Hierarchical Rate Limits Overview
Copyright © 2010, Juniper Networks, Inc.
Traffic passes through the rate limiter causing a draining of tokens. The drain rate is
dependent on how large the packets are and how much time elapses between packets.
At any given instant the level of tokens in each bucket is a function of the fill rate, size of
packets, and elapsed time between packets.
When packets are received on an interface with a rate limiter applied, the level of tokens
in each bucket dynamically changes in both of the following ways:
Tokens are added every 100-ms sample period
Tokens are removed based on the size and rate of incoming packets
In another type of rate limiting, rate-limit hierarchies enable lower priority traffic to access
unused bandwidth allocated for real-time traffic, such as voice or video, during times
when no real-time traffic is flowing. IP subscribers receive multiple services, such as Web,
video, and file transfer, that have a maximum bandwidth. A rate-limit hierarchy can apply
a common rate limit to several classified flows, enabling them to share bandwidth
according to the preferences set in the hierarchical rate limits.
You can also use rate-limit hierarchies in a layer 2 (ATM) access network for DSL where
many routing gateways lead into one Broadband Access Server. The Broadband Access
Server uses rate-limit hierarchies to allocate shareable bandwidth to each routing
gateway, which enables unused bandwidth from one routing gateway to be used by
others. The hierarchy in the rate limit represents the hierarchy in the access network.

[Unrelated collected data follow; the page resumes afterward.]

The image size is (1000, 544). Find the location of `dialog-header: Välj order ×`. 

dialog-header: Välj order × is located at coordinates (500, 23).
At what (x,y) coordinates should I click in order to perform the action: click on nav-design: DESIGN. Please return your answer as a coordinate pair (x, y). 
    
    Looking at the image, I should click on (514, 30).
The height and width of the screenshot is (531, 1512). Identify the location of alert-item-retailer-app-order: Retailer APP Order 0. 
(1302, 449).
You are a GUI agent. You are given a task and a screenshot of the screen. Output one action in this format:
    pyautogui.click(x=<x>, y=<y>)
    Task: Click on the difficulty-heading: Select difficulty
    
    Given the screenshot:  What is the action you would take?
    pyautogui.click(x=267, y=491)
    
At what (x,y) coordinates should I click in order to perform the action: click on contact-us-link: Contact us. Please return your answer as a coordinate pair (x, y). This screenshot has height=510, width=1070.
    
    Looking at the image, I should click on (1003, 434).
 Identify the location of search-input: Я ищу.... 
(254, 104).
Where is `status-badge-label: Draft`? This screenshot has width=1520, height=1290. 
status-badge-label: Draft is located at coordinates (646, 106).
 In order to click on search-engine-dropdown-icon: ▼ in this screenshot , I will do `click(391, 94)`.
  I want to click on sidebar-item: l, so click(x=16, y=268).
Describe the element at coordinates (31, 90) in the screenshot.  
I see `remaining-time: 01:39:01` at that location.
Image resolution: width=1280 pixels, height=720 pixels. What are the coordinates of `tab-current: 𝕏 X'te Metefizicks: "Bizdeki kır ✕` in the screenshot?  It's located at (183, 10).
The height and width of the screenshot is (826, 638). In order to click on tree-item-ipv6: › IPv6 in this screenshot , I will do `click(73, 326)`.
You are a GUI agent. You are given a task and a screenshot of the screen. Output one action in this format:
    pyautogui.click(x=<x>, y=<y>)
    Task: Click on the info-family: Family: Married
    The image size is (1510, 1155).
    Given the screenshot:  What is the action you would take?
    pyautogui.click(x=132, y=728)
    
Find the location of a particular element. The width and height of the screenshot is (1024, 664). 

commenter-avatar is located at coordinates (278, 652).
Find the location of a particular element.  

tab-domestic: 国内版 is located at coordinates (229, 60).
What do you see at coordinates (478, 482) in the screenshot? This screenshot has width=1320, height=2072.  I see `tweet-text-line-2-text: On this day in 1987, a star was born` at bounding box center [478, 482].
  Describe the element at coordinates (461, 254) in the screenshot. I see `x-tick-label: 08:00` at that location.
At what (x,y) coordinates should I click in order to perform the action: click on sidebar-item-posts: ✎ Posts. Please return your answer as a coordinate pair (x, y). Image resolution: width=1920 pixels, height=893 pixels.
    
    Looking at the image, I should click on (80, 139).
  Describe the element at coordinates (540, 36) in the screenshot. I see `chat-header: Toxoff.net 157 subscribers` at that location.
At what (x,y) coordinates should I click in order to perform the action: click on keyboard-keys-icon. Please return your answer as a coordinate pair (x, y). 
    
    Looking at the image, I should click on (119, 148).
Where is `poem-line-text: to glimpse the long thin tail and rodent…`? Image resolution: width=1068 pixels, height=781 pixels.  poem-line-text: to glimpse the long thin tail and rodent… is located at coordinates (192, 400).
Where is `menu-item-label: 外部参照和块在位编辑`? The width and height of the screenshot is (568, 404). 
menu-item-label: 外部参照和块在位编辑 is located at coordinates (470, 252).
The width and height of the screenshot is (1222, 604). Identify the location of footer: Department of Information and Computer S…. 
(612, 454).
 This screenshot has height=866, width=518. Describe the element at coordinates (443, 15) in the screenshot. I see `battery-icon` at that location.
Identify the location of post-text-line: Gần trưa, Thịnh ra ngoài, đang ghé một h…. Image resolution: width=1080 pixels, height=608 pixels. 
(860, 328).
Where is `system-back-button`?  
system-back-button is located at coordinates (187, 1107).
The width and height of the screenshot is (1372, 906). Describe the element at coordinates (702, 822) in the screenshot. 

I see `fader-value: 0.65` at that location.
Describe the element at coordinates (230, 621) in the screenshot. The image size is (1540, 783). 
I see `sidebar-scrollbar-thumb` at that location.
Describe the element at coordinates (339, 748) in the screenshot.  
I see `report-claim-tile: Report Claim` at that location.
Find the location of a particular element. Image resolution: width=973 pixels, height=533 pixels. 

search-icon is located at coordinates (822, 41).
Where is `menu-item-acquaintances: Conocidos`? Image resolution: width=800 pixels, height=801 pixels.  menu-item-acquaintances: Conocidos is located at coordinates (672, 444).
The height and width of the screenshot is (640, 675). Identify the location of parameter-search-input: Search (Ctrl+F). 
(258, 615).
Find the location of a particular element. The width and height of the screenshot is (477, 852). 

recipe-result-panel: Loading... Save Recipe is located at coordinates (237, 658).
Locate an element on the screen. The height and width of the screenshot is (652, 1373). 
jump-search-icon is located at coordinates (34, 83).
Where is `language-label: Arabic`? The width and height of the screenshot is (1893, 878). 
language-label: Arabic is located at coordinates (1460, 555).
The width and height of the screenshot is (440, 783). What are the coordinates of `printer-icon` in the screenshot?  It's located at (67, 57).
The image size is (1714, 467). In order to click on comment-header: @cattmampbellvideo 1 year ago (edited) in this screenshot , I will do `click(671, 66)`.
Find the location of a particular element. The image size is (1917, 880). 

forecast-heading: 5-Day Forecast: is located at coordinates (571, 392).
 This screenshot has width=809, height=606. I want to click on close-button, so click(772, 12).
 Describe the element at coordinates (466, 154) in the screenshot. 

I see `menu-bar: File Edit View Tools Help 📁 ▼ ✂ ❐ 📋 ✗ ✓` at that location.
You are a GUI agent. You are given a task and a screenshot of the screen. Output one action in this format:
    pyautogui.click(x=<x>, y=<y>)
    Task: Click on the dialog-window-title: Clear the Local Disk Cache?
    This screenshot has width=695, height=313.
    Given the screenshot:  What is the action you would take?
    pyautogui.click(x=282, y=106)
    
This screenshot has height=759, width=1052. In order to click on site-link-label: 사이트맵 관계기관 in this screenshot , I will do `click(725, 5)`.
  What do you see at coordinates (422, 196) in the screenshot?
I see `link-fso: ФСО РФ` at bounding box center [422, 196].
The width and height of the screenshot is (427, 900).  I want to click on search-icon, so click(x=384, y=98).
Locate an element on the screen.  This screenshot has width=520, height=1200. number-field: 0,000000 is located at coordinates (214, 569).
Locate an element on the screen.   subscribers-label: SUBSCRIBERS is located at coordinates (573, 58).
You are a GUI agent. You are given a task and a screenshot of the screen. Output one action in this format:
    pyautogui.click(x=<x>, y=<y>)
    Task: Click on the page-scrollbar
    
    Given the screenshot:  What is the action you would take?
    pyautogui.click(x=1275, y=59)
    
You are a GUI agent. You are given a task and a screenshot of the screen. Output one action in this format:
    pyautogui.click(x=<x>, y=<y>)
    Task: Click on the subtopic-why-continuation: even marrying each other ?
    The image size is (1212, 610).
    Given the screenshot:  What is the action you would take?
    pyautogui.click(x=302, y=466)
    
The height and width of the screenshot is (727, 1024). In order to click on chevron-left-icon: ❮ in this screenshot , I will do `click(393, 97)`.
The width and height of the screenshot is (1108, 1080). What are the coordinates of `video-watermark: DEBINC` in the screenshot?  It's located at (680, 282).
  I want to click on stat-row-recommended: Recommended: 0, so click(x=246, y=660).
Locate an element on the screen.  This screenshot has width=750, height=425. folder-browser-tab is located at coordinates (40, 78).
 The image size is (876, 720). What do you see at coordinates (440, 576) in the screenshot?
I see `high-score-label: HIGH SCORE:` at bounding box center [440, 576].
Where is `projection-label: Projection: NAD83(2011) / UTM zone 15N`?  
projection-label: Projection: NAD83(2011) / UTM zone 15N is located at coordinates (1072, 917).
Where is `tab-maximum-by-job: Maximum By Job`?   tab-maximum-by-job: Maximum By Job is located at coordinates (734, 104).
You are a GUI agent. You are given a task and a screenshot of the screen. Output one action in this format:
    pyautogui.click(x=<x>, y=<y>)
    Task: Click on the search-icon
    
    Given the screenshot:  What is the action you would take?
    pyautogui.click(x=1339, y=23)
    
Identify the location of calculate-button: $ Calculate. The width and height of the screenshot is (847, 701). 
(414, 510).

Rate-limit hierarchies enable you to share unused bandwidth dynamically, taking unused
preferred bandwidth. They also enable real-time traffic to use all guaranteed bandwidth
at any time without violating the configured limit on the total interface bandwidth. While
preferred traffic fluctuates, the interface rate limit adjusts, dropping non-preferred packets
to keep the total flow through the interface under a configured maximum rate, because
preferred packets cannot be dropped by the shared rate limits, only by their individual
rate limits.
Shared rate limits in the hierarchy keep the combined traffic below a configured maximum
without dropping preferred packets. Preferred packets always reduce tokens on these
rate limits, making their token counts negative, if necessary. Later non-preferred packets
are then dropped in greater volume, bringing the total traffic through the shared rate limit
below its configured maximum.
Every packet passing through a rate limit hierarchy has an owner, which is the last rate
limit that can modify the packet; for example, by changing its color or dropping it. Preferred
packets are owned by their individual preferred rate limits, which do not transfer ownership
of the packet while the packet traverses the hierarchy. Ownership of non-preferred
packets is transferred while they move from one rate-limit to the next in the hierarchy,
so shared rate limits can change the packet color or drop them.